▶ **HOW TO COMPLETE THIS TASK**
Each line from the one bearing "You are a computer-use" through the last line of the entries below should be returned exactly, with pictures left out.

▶ **EXERCISE INPUTS**
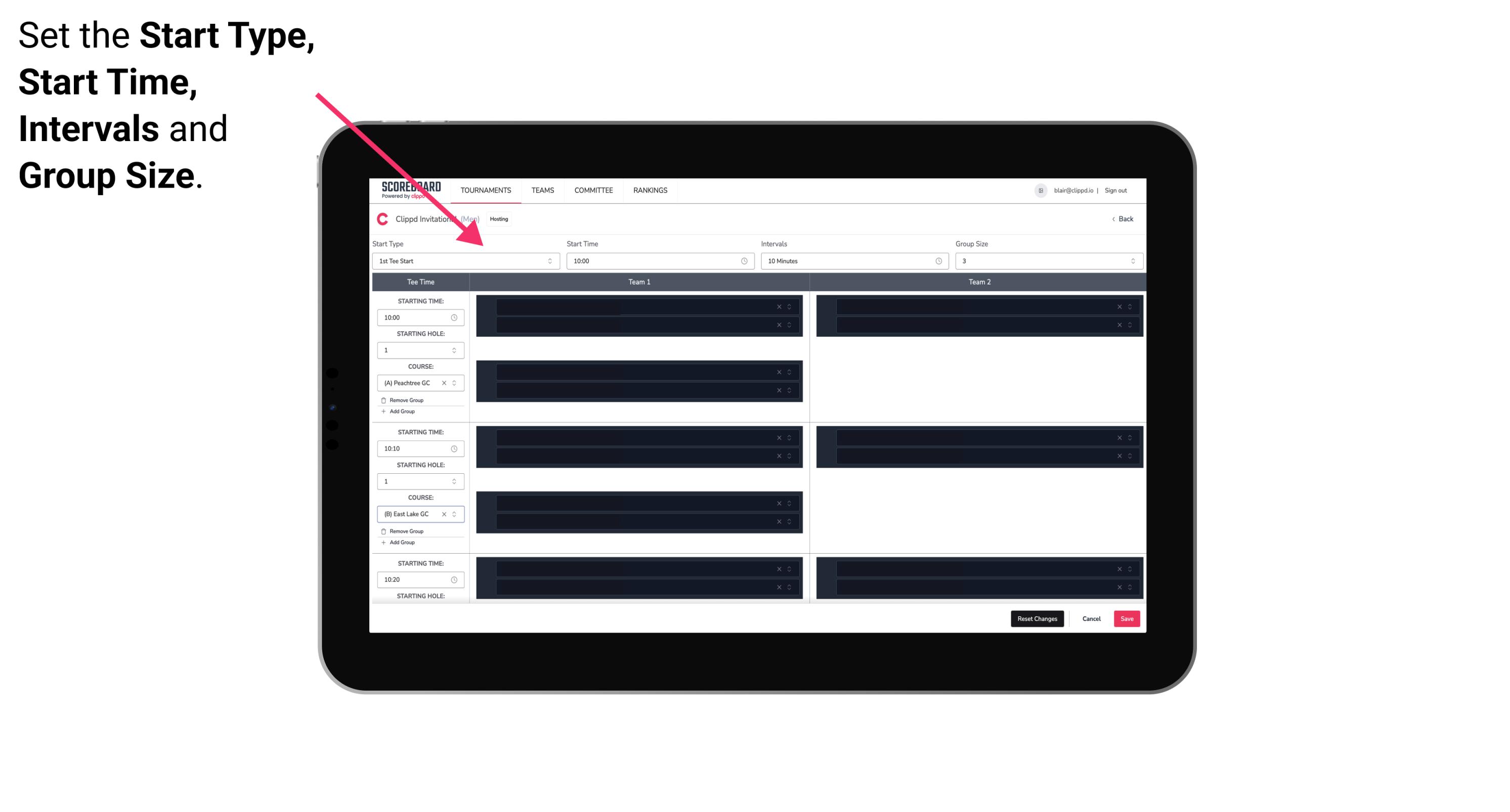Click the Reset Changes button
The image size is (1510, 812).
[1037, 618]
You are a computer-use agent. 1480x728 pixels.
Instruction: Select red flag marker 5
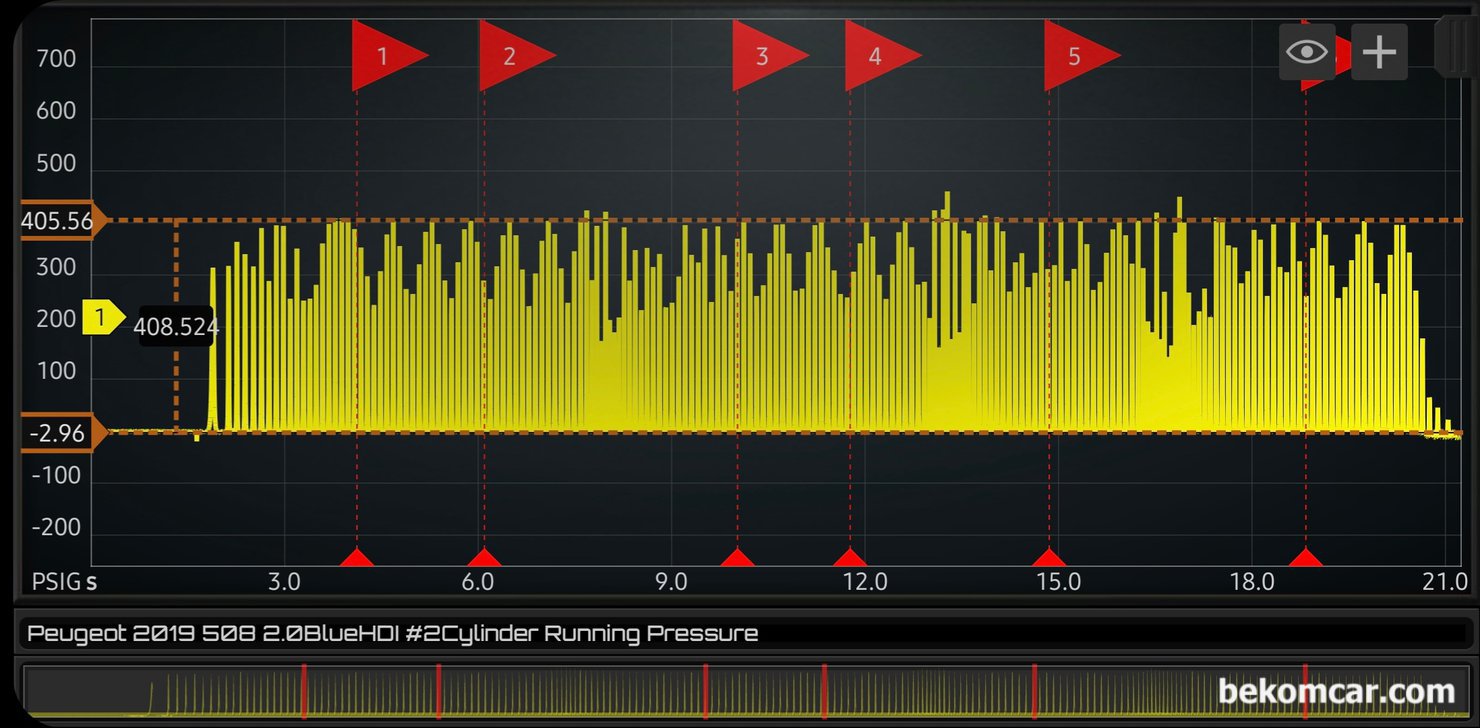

▶ **WORKED SOLUTION**
You are a computer-use agent. 1480x728 pixels.
Instruction: Select red flag marker 5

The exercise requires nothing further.